→ **Given instruction**: Copy the lines from the one containing "At what coordinates" through the one containing "click(x=909, y=480)", including both of those lines. Leave the pictures out.

→ **Data for this task**:
%%

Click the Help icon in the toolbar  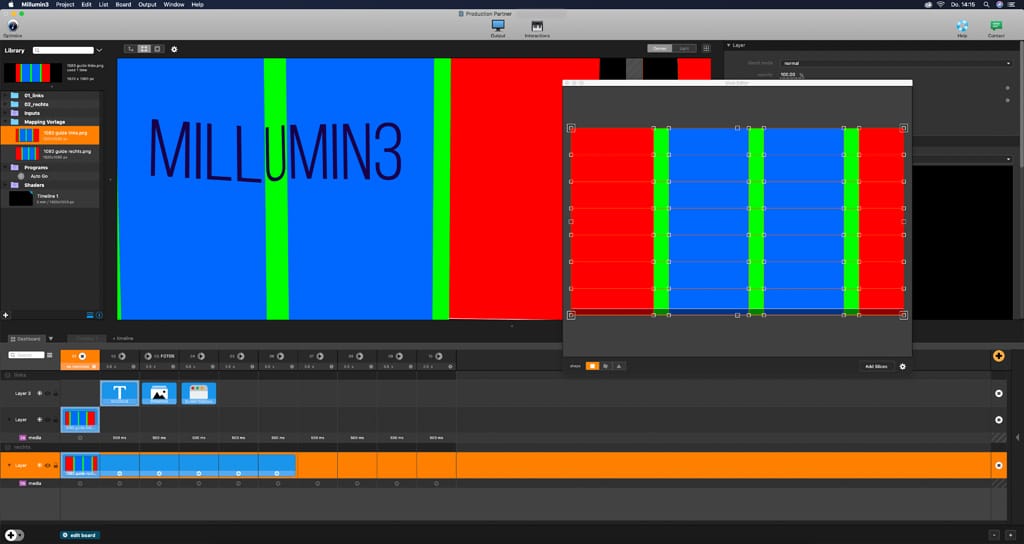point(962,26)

%%
%%

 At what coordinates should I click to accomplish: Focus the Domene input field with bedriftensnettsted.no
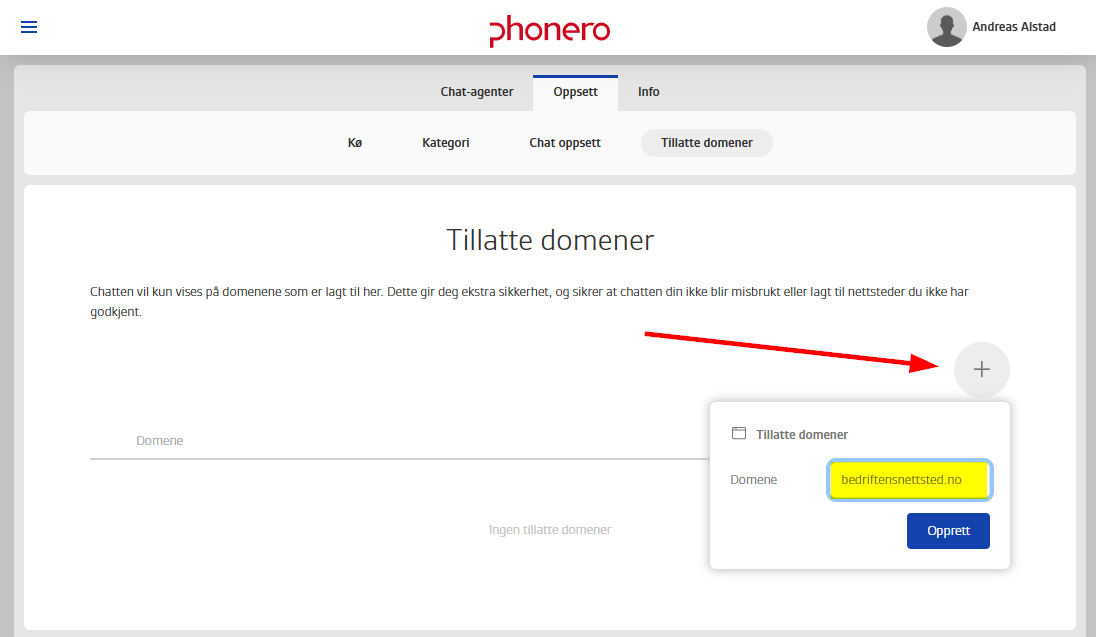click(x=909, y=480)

%%
%%

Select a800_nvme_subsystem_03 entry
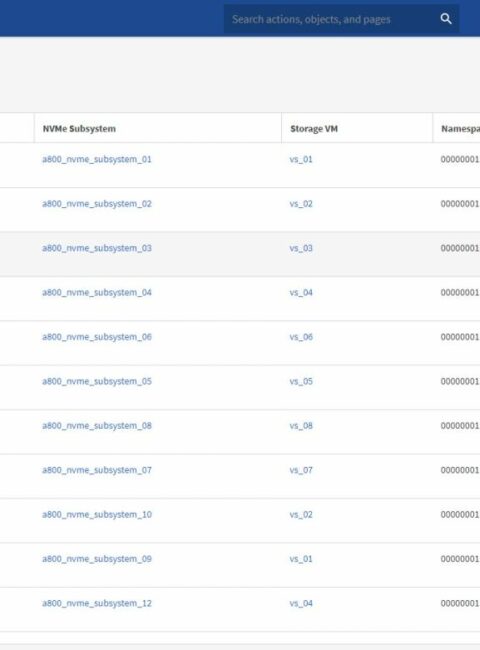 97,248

%%

→ **Problem solution**:
 At what coordinates should I click to accomplish: Focus the Domene input field with bedriftensnettsted.no
click(x=909, y=480)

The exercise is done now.